Gen-Replay: Data-free replay using diffusion model for 3D volumes.
GAPS: Guided copy-paste augmentation.
SoftNet: Learns model weights & adaptive soft masks.
FSCIL-SS: Pseudo-labeling & knowledge distillation.
FeCAM: Enhances class prototype representation; evaluates domain-incremental learning separately.

Although effective for class-incremental and few-shot learning, these methods are not robust to domain shifts.

Semi-Supervised Based Methods

RETRIEVE: Robust semi-supervised learning via coreset selection.
NNCSL: Nearest-neighbor based continual semi-supervised learning.
UaD-CE: Class Equilibrium + Uncertainty-aware Distillation.
CSL: Pseudo-label selection as convex optimization.

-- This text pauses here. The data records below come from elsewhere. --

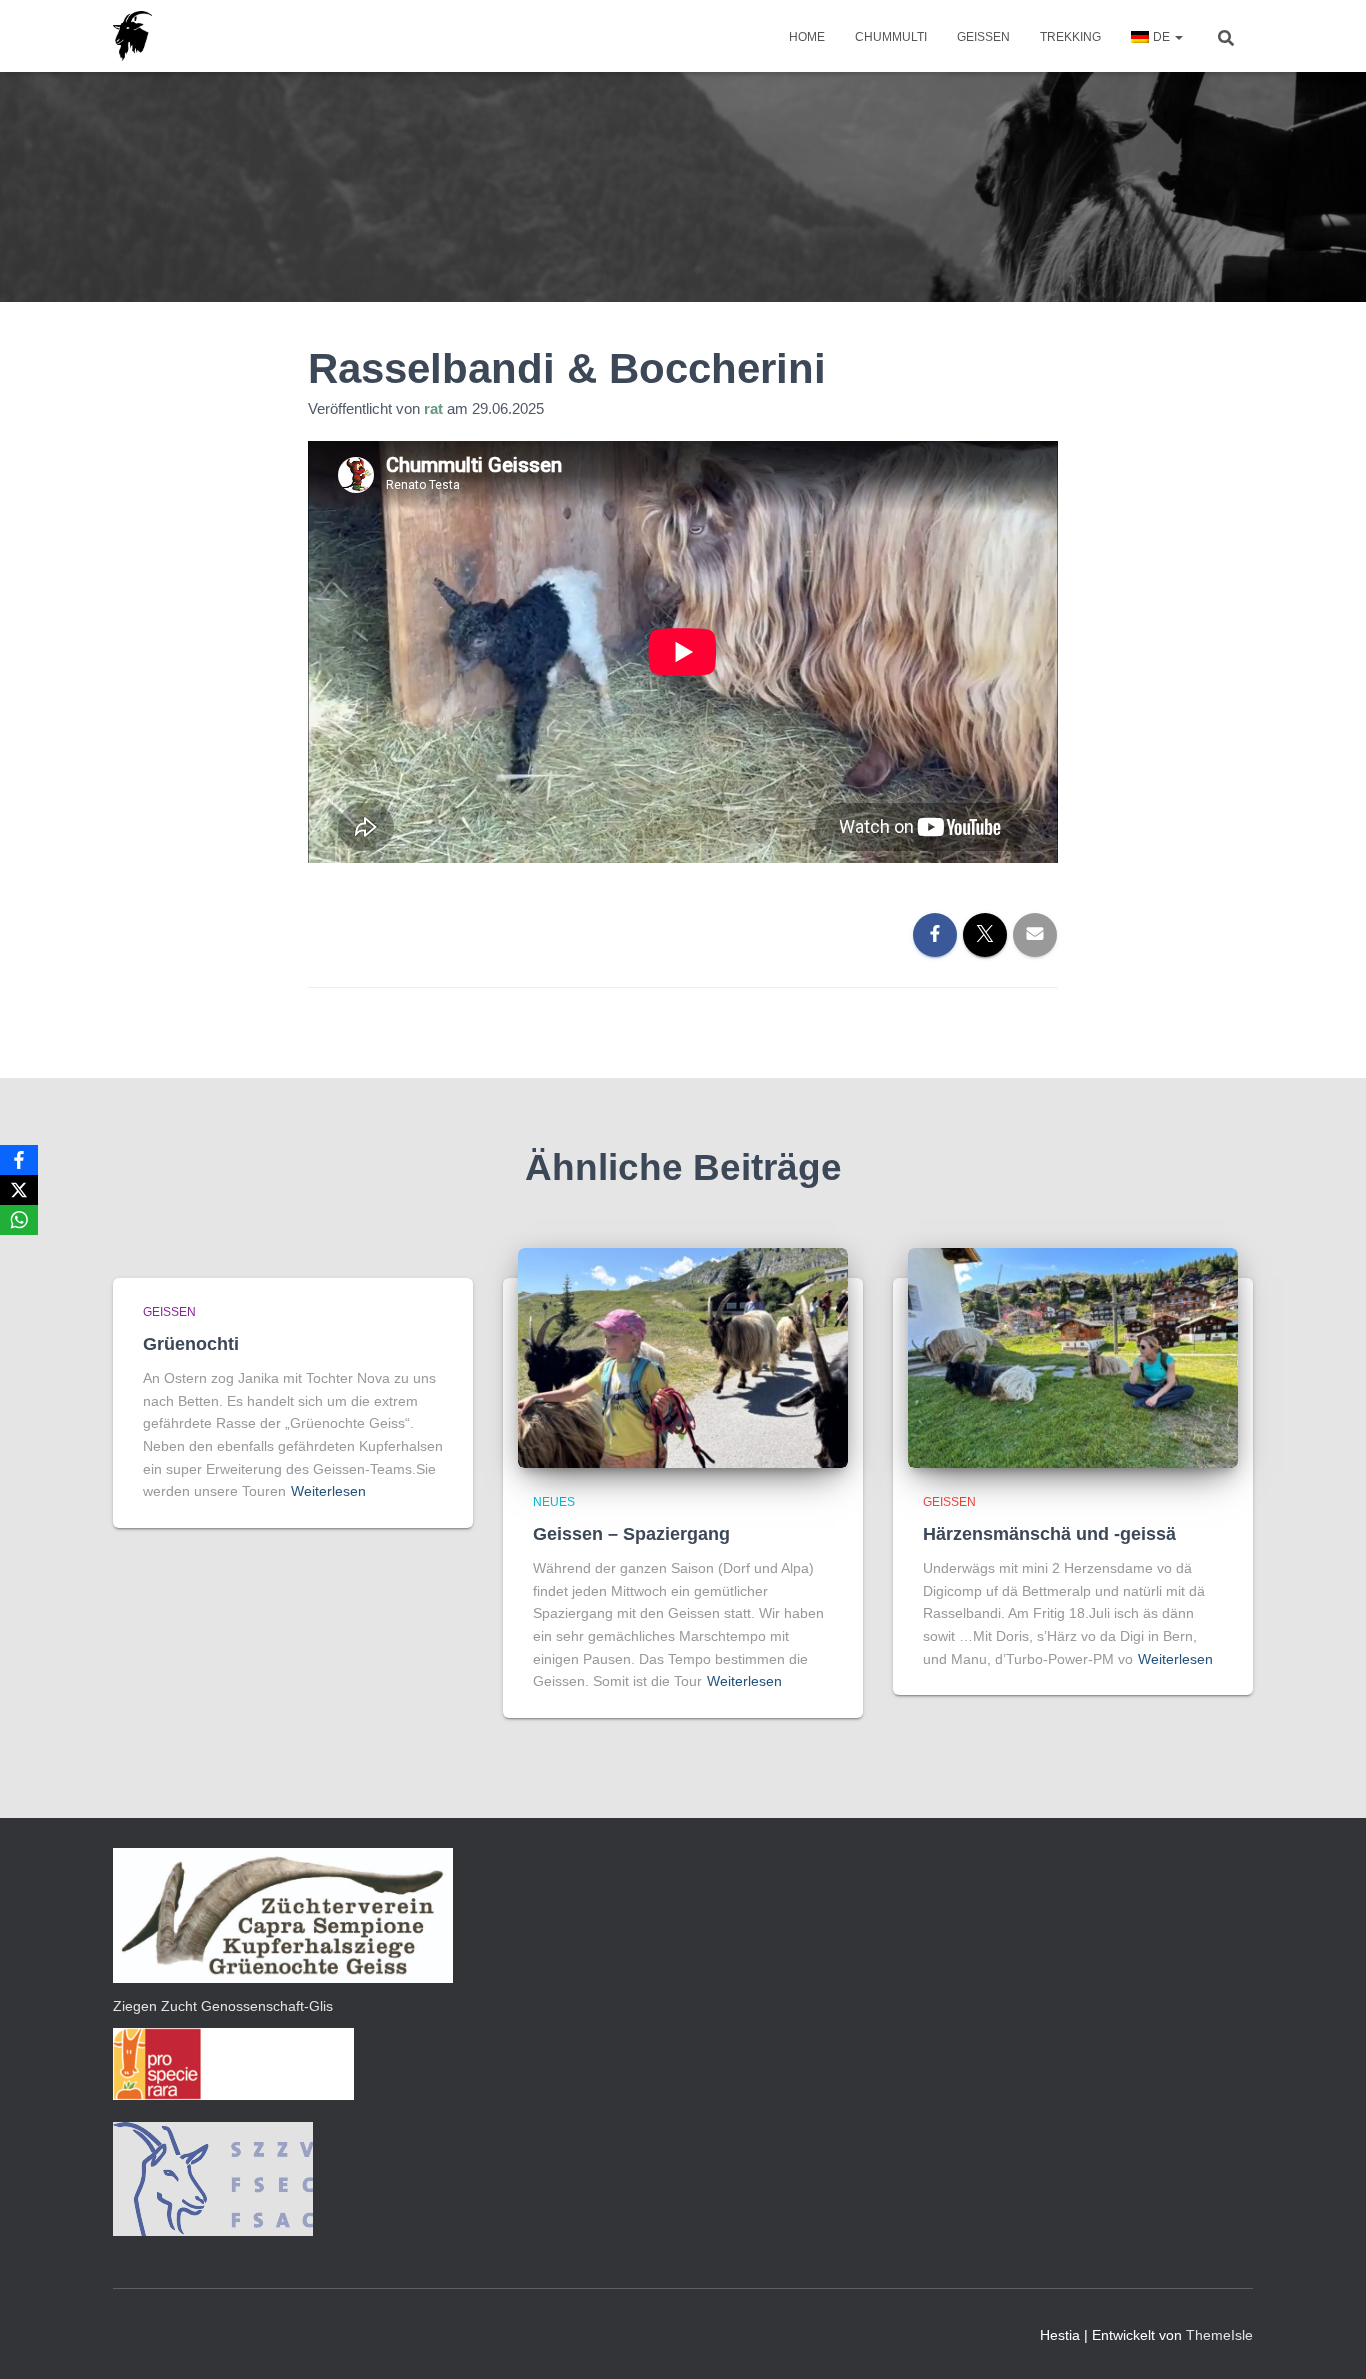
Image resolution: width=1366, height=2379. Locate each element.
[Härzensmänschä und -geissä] (1073, 1356)
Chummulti (891, 37)
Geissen (983, 37)
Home (807, 37)
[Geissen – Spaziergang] (683, 1356)
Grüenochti (191, 1344)
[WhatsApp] (19, 1220)
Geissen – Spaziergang (631, 1534)
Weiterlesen (328, 1491)
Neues (554, 1502)
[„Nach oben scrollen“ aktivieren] (1326, 2339)
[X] (19, 1190)
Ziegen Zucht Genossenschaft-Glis (223, 2006)
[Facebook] (19, 1160)
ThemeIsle (1219, 2335)
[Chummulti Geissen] (132, 36)
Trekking (1070, 37)
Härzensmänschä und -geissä (1049, 1534)
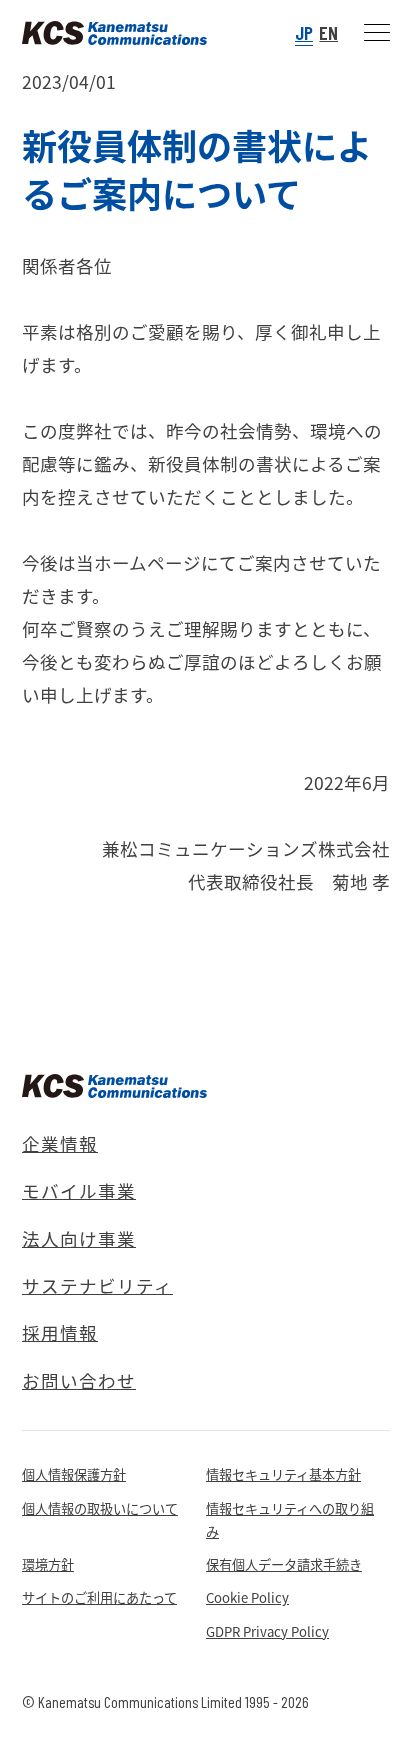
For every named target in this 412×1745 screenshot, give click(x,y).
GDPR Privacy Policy (267, 1631)
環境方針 (48, 1564)
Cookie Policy (247, 1597)
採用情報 (60, 1332)
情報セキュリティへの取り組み (290, 1520)
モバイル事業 (79, 1190)
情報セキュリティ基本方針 (283, 1474)
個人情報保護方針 (74, 1474)
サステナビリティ (97, 1285)
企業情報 (60, 1143)
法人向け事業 (79, 1238)
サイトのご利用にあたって (99, 1597)
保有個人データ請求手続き (284, 1564)
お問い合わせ (79, 1380)
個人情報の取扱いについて (100, 1508)
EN (328, 32)
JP (304, 32)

Cannot jointly address domain shifts, class-incremental, and few-shot learning.

Others (Representation Learning, Few-shot Learning, Meta-Learning, Active Learning, Domain-shift)

SupCL, UnSupCL, UnSupCL-HNM: Contrastive learning methods.
MTL: Fast adaptation to unseen tasks; few-shot learning.
MAML: Multi-task representation learning; few-shot learning.
CLIP-driven: Language-Vision model for organ segmentation & tumor detection.
HALO: Hyperbolic NN for pixel-level active learning under domain shift.